Por Luan Chechi – Cobertura Colaborativa Ninja Esporte Clube
Capitão, ativista social e ícone da moda, Jackson Irvine chega ao maior palco do futebol mundial sendo uma voz diferente da maioria dos jogadores.
Nascido em Melbourne, na Austrália, Irvine carrega uma herança que une raízes da Escócia, Holanda e Malta, moldando uma perspectiva multicultural que define sua atuação dentro e fora de campo. Atualmente, ele é o capitão do FC St. Pauli, clube alemão, e titular da seleção da Austrália, pela qual disputará a Copa do Mundo de 2026. Além do desempenho técnico, o atleta se destaca como ativista social e por uma postura que foge ao estereótipo tradicional do atleta profissional.

▸ LISTAGEM FORNECIDA:

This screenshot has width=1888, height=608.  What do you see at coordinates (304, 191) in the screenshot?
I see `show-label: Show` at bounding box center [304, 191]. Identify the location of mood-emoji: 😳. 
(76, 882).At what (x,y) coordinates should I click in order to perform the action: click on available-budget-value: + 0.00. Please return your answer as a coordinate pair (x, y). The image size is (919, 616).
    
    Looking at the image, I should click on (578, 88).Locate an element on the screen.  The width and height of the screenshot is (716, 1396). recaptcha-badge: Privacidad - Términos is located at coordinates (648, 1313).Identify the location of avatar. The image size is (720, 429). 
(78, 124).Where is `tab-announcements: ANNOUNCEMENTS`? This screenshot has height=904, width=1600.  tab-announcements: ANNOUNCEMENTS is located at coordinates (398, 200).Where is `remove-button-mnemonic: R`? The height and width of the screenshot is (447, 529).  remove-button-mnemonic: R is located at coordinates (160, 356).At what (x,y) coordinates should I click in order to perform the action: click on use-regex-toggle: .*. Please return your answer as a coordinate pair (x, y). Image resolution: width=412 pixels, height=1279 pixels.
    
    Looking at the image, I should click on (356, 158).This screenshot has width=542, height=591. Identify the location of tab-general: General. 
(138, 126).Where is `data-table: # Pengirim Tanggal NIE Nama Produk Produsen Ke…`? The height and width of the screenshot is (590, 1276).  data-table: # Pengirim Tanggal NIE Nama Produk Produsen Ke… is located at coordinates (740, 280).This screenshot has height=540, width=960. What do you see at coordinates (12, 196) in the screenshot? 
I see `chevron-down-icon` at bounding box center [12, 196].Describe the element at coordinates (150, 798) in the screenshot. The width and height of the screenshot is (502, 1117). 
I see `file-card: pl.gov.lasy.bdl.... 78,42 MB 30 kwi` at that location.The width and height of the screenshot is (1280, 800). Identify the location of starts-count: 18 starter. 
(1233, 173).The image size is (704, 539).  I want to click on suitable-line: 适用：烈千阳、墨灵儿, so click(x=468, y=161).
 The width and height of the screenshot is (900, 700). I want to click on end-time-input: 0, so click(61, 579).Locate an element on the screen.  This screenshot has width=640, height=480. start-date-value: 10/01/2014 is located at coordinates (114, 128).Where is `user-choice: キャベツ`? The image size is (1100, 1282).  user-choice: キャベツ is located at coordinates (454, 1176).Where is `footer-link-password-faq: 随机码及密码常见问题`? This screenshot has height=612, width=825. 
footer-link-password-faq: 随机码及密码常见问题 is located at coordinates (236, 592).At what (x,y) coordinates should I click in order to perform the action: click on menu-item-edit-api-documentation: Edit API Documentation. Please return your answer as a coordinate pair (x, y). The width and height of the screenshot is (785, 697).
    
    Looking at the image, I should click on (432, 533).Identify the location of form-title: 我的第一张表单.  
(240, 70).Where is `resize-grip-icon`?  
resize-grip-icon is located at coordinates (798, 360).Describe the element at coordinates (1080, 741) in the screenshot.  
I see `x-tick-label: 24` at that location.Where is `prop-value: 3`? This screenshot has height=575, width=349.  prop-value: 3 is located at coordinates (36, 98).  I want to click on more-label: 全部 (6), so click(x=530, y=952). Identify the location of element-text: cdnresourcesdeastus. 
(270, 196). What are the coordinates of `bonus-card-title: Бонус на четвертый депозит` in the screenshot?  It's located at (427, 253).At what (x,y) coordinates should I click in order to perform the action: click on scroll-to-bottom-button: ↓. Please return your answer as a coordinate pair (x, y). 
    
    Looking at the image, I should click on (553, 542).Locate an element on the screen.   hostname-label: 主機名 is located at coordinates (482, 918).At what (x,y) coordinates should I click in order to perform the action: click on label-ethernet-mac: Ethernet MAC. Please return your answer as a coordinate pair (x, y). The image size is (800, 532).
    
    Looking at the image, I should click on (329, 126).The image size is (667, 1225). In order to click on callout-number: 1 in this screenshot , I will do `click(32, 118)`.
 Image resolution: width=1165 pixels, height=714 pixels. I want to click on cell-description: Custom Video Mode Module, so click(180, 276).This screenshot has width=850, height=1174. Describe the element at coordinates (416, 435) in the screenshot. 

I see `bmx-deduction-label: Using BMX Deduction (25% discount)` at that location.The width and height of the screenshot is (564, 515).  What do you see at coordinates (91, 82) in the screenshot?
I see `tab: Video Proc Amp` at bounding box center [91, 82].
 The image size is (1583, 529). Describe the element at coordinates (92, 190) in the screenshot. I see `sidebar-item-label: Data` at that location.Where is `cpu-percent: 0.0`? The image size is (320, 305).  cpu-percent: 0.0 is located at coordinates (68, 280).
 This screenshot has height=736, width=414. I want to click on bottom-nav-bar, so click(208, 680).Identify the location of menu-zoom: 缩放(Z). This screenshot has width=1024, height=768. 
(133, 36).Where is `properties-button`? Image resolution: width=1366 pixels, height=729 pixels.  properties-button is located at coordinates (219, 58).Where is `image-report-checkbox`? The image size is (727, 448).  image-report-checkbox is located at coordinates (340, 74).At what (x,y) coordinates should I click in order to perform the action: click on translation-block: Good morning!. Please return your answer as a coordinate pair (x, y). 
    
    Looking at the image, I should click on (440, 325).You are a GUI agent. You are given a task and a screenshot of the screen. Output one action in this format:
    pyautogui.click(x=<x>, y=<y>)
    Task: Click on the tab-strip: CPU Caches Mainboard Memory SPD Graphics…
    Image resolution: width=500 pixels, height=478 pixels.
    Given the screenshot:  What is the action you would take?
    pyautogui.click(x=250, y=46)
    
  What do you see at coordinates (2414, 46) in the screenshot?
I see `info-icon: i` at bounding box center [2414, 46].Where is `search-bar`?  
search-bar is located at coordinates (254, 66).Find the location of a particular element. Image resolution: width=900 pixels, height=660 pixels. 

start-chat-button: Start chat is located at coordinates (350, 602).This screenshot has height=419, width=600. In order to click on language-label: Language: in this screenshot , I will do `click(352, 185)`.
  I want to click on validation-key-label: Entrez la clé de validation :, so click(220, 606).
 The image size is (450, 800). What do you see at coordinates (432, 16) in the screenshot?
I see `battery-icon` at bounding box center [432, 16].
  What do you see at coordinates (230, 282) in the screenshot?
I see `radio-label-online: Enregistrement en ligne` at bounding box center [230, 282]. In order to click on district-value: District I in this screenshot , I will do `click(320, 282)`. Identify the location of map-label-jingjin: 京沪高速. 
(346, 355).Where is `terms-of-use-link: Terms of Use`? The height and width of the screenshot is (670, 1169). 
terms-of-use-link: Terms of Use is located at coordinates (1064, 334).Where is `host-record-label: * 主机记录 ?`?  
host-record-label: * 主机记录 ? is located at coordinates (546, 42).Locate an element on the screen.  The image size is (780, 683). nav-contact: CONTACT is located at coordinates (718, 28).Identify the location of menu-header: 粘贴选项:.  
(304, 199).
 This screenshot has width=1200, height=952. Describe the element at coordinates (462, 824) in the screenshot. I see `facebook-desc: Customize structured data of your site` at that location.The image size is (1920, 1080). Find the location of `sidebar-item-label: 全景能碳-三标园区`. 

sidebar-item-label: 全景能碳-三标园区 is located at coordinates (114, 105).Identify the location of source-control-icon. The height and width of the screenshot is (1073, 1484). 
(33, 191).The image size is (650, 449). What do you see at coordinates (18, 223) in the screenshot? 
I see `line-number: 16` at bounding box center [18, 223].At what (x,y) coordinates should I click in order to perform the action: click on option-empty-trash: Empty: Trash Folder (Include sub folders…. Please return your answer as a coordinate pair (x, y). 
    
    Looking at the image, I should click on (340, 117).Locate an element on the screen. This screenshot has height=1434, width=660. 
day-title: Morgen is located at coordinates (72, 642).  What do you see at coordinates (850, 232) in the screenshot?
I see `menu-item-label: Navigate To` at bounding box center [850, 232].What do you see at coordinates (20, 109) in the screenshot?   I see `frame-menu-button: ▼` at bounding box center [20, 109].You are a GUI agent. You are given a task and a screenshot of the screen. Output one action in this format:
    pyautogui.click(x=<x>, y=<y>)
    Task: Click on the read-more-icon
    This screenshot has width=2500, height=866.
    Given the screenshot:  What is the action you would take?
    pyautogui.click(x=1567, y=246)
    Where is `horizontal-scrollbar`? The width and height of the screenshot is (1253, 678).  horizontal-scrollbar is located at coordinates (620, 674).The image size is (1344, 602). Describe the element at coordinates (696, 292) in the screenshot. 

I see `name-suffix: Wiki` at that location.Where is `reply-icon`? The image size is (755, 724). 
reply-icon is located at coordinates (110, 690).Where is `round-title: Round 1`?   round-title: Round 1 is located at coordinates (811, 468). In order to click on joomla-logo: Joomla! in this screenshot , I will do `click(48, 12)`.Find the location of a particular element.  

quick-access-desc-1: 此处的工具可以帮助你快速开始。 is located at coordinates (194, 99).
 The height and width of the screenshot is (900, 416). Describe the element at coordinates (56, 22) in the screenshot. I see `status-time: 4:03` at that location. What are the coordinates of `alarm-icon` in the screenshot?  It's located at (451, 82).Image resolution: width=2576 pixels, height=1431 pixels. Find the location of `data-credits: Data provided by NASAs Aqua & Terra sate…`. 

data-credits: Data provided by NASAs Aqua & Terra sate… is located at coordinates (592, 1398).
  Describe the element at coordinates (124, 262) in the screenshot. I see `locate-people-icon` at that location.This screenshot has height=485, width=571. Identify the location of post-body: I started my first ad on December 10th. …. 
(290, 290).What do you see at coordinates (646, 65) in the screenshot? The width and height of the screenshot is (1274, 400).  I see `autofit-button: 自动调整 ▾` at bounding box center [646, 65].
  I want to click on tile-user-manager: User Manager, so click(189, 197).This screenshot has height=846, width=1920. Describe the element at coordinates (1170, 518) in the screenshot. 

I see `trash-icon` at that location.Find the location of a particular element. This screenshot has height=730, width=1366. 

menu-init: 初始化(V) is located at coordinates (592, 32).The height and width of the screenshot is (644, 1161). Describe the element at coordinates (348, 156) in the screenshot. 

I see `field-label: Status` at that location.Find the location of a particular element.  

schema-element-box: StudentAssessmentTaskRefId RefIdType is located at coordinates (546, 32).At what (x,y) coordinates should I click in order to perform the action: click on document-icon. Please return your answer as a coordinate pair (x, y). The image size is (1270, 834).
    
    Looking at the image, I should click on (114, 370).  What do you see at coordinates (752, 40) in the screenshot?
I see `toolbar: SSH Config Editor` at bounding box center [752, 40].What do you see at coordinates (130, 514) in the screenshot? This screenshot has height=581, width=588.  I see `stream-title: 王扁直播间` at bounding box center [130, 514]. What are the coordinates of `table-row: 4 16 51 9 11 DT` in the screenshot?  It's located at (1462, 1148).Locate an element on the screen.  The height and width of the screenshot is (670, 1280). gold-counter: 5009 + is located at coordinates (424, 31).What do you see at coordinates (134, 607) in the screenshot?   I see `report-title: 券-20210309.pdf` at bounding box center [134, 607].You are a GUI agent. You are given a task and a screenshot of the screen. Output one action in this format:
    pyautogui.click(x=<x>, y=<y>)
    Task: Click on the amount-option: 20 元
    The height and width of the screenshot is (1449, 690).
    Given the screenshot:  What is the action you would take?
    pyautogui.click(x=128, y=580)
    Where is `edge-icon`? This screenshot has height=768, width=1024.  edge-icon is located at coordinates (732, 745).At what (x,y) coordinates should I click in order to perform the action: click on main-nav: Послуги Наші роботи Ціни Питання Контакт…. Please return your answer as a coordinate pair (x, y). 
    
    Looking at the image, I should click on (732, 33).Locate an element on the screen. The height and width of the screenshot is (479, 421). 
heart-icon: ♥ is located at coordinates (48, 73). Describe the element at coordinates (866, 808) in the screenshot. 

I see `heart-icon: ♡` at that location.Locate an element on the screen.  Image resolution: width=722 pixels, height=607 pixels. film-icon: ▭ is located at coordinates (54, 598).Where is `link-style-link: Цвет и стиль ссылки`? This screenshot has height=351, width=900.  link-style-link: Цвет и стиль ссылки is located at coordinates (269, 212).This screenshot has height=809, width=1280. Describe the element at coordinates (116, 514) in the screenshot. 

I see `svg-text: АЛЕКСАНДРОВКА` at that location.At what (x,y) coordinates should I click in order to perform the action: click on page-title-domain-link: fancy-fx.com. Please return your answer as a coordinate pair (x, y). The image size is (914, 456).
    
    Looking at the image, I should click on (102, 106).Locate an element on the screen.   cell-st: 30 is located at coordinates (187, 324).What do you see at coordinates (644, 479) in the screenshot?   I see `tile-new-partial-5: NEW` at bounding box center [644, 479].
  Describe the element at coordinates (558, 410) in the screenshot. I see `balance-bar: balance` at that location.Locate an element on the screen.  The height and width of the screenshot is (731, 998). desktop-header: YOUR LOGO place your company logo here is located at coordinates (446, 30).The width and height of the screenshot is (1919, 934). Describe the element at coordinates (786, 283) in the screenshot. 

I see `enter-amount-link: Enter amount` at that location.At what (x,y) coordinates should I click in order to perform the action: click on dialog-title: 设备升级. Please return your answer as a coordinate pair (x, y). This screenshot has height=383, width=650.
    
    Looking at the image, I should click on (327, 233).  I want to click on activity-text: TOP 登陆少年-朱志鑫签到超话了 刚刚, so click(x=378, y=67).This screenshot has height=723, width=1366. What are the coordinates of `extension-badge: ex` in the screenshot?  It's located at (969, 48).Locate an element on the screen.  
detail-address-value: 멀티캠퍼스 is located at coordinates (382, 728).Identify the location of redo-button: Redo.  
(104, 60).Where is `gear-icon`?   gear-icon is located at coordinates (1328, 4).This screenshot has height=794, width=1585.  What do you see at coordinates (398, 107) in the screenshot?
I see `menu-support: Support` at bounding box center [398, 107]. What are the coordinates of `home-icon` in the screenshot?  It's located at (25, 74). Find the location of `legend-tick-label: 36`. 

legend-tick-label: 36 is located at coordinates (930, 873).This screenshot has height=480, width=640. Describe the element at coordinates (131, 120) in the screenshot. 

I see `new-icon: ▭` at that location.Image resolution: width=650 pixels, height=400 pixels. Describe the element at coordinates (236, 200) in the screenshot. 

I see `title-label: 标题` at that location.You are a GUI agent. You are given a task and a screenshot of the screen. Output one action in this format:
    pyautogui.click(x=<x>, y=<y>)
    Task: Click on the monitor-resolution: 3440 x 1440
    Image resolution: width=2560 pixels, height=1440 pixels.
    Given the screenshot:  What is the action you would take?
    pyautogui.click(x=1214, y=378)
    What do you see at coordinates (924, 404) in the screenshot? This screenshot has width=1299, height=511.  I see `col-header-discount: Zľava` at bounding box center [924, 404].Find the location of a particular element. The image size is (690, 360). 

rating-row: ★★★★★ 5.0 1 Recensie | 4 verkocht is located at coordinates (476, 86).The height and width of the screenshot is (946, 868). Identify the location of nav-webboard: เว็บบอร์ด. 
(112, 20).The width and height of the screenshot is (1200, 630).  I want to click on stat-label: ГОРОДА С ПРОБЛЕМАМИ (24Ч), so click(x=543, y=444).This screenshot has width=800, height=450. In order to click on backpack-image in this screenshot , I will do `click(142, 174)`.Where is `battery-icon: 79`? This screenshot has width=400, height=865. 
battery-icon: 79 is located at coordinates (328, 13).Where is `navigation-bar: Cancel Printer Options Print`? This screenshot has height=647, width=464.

▸ DESCRIÇÃO DA TAREFA:
Segundo o texto fornecido, de qual clube Jackson Irvine é capitão atualmente?

▸ RESPOSTA:
Do FC St. Pauli, clube alemão.